For now I'll be following some tutorials on KiCad. Once I'm comfortable, I will start to make the designs for my project.

[24V Wall Adapter] ---------> [Stepper Driver] > [Stepper Motor + Encoder]
                            |
                            ---------> [Step-Down 9V] -> [Arduino Mega]
                                                            |
                                                            [5V Pin] --> [LCD Display]

[24V Wall Adapter] -----> [Step-Down 5V]
                                |
                                --> [Analog Feedback Servo]

Rough idea on things

• For my parts, I decided to switch out the voltage regulator for a buck converter. I did this because a buck converter has better efficiency and is better at heat management.

• I'm also switching out the arduino nano for a arduino mega since the nano doesn't have enough pins for the amount of wires I need to hook up to it, and the extra specs that the mega would give me would prevent any low memory issues I could run into in the future.

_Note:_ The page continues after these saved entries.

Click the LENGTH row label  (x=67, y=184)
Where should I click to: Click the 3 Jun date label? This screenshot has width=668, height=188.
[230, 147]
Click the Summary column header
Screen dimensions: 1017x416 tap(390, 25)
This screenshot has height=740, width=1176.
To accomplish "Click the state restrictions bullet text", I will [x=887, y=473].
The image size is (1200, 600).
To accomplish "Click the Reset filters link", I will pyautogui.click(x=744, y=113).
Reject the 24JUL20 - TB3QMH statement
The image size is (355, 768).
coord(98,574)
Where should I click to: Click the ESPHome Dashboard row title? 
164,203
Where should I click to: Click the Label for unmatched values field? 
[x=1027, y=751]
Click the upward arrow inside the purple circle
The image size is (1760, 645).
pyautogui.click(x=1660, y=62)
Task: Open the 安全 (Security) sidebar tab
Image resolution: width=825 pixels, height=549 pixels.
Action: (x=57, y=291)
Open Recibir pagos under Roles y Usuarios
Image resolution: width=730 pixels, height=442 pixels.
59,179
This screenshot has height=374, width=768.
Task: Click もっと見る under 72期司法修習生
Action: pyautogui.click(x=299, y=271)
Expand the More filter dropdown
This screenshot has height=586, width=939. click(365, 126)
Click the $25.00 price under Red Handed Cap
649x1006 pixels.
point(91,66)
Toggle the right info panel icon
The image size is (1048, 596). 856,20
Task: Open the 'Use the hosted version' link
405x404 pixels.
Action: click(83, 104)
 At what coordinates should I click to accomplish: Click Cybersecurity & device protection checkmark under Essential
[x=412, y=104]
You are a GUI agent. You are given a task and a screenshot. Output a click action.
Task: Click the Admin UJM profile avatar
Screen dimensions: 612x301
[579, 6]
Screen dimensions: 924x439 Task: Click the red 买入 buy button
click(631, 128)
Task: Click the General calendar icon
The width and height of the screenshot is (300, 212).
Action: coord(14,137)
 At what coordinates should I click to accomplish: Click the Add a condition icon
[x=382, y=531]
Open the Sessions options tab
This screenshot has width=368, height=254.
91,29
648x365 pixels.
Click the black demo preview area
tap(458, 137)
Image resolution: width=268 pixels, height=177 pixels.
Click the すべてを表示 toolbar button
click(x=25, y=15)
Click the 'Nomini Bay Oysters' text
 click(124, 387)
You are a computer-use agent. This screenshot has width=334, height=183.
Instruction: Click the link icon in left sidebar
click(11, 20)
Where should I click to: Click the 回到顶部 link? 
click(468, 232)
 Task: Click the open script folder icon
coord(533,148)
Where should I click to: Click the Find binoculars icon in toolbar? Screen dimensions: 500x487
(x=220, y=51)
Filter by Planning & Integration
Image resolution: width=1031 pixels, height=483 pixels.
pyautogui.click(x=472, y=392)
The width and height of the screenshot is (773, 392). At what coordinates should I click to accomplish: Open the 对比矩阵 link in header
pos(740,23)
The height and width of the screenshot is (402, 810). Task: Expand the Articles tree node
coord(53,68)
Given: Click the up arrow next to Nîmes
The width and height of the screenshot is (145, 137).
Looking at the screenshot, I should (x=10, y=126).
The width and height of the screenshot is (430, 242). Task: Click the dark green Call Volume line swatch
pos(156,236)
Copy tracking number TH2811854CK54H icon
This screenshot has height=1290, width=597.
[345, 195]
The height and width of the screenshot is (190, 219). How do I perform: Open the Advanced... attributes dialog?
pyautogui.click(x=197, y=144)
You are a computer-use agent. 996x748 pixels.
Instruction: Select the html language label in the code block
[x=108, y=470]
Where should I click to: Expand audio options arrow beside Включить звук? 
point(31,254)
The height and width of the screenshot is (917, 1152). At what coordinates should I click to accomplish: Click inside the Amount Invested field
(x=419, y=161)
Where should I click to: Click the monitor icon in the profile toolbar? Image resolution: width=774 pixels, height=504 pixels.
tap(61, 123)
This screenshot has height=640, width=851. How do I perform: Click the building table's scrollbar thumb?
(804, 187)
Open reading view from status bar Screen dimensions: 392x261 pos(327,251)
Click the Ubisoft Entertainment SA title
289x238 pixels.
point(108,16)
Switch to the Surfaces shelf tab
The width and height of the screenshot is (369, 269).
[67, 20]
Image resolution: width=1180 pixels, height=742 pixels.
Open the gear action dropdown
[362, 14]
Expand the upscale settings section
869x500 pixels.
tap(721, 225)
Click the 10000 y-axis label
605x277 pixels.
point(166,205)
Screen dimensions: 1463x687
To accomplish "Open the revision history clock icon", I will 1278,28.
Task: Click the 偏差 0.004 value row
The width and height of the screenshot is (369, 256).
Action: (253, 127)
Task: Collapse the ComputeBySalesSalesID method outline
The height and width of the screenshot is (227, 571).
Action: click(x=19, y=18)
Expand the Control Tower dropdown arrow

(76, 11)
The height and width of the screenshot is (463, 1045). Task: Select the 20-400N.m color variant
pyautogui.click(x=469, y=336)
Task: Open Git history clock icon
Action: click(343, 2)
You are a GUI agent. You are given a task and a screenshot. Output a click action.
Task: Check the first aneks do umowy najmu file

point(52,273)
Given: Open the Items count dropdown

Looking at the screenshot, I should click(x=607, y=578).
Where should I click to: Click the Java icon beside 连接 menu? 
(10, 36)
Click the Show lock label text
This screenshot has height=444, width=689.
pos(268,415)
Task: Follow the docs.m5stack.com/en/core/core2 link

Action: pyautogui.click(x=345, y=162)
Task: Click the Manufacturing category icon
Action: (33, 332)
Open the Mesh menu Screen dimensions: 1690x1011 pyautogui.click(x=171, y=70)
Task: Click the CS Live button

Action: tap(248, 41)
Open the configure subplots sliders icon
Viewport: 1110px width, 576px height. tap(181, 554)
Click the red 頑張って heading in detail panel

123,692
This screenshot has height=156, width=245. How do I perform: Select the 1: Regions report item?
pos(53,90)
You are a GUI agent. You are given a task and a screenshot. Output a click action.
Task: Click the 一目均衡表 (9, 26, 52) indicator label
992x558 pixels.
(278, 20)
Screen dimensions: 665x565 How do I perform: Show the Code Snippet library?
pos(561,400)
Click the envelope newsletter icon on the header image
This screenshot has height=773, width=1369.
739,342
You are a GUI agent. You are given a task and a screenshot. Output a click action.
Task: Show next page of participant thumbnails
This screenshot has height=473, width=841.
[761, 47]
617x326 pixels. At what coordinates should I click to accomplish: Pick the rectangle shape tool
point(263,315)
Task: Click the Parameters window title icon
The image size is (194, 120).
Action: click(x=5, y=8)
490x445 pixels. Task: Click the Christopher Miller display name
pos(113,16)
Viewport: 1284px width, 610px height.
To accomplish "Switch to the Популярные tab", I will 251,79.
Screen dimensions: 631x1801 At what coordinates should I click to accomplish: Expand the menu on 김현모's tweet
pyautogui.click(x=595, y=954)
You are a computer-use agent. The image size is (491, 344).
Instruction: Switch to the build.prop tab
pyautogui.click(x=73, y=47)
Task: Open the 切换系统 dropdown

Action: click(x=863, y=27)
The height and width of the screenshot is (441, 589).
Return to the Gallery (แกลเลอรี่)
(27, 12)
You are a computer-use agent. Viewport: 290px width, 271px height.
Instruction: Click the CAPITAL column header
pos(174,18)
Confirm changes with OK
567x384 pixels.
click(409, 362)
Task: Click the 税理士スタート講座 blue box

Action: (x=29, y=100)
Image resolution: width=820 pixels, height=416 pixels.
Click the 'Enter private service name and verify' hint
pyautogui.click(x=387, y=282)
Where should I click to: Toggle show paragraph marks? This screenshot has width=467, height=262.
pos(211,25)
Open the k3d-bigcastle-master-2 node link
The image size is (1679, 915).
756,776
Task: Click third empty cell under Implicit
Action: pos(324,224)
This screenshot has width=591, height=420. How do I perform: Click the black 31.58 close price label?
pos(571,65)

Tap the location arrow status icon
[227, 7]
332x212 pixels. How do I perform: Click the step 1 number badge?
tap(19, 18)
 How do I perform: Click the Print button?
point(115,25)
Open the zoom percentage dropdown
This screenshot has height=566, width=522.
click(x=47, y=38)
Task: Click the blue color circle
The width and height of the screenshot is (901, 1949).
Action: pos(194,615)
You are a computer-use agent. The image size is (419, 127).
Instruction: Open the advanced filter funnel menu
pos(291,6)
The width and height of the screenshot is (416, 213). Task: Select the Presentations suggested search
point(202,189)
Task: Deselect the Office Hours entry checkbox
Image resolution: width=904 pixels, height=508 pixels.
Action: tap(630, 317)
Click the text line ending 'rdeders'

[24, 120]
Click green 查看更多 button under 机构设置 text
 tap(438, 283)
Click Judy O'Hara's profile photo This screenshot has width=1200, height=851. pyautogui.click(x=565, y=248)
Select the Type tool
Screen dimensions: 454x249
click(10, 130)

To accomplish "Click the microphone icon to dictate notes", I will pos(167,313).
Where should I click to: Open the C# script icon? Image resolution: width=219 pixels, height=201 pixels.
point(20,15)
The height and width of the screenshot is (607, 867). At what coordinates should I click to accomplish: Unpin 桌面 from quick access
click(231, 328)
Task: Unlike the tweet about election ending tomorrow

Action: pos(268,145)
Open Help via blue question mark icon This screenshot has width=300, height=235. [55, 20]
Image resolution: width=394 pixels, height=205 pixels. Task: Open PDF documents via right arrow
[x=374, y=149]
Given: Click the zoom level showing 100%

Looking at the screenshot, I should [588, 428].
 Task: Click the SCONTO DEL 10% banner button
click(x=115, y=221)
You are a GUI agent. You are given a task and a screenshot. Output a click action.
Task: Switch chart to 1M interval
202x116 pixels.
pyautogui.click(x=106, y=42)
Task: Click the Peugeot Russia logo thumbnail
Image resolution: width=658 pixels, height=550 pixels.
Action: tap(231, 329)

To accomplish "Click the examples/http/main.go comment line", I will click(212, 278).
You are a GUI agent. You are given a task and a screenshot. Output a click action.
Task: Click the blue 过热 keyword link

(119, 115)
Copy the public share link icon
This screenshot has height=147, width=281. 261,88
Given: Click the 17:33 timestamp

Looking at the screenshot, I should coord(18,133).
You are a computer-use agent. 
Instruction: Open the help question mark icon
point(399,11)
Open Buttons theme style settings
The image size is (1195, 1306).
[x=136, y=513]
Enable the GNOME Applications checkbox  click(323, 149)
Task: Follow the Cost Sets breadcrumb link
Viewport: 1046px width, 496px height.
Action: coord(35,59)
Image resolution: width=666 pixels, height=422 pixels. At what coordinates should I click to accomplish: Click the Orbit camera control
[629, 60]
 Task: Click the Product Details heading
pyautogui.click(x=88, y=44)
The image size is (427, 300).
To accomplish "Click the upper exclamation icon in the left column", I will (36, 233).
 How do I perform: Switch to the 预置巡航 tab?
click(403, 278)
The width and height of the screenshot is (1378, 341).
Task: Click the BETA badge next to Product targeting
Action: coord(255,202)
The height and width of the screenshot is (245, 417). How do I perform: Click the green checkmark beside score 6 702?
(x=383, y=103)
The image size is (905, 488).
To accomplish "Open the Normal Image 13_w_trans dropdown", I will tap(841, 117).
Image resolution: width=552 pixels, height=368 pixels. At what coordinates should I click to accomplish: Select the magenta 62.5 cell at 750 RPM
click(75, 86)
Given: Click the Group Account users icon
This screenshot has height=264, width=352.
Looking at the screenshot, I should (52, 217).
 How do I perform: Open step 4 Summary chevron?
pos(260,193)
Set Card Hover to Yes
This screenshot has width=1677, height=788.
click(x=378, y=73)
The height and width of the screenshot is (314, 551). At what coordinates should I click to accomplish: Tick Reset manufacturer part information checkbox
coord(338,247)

• Added Ceramic and Electrolytic capacitors

• Added Fuses

Here's a CirkitDesigner diagram I'm working on for now. (The design isn't complete yet and isn't 100% accurate). Next, I'm going to learn KiCad for schematic and PCB Designs

Part Planning & Research

Spent a few hours researching what parts I mainly need and what goes together.

• Arduino Nano (Main control module)
• Double Shaft Stepper Motor (Turns the dial, dual shaft so I can mount an encoder at the back)
• Optical Rotary Encoder (Allows for even more precise control, and accounts for missed steps, etc)
• Stepper Motor Driver (Module controlling the stepper motor)
• Voltage Regulator (Regulates the 5v to the analog feedback servo)
• Analog Feedback Servo (Opens the shaft)
• LCD Display (Shows you the interface)
• Matrix Keypad (Lets you interact with the interface)

I also would like to see if making my own pcb for this project is possible, I'll do some more research.

Next I'll need to find cheap but good parts, add any missing things needed, and calculate the total price, then I will move onto designing the project.